Originally posted by normhead In a word, no.
In 7 words - Why would you like a technical artifact?
Everything in a photographs is technical artifact. But if you want to pick on one thing, how about out of focus blur? Why should ANYTHING ever be out of focus?
Getting back to grain/noise: grain doesn't have to mean *heavy* grain, but maybe just enough so it doesn't have that clinical look. It is a choice, like whether to print on glossy or matte paper for a certain image as you feel appropriate. Like in most art forms, a certain artifice will appear more realistic to a human viewer than a more "pure" reproduction. Part of this is just habituation to seeing lots of other works in a similar style, but you still must take that into account. This is probably why grain (which looks random) and noise (which often doesn't) don't "read" the same. But to younger viewers, it may well be the opposite for all I know. (I know certain artifacts of video bug me because they look different on [movie] film, but to kids who have always used video it is normal.) Super-clean digital images look like advertisements to me. But I don't make advertisements.
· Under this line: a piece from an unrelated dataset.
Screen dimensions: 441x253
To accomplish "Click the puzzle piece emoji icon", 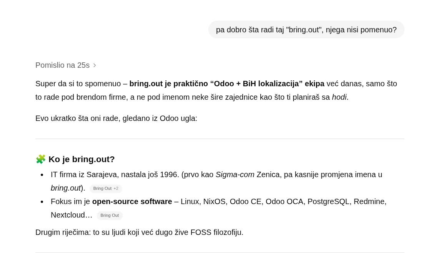I will tap(41, 159).
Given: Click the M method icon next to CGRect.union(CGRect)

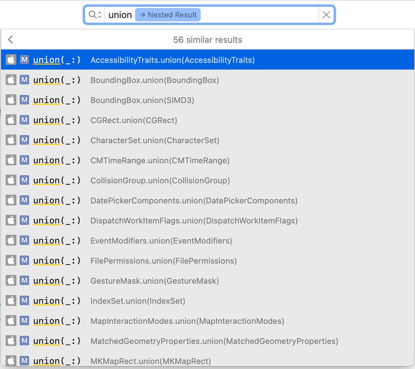Looking at the screenshot, I should coord(24,120).
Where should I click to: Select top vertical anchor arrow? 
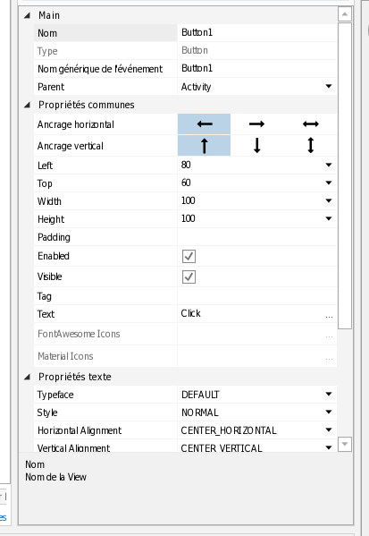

So context is key also. Consider the analogy of dialogue in a fictional book or film. Real speech is full of ummms, uhhhs, stuttering, starting one thought and then backtracking/correcting it as you think of something better to say, constantly interrupting, etc. But put all of that in a fictional work and it will be maddeningly distracting -- in general you just have characters speak clearly, take their turns, etc, and when you break those rules it is to make a point that a character is flustered or aggressive or whatever even though in everyday speech it is all just normal. So the fake speech seems more real in a fictional work, whereas in a documentary if someone talked in such a polished way they would seem so rehearsed you'd think they were lying, right?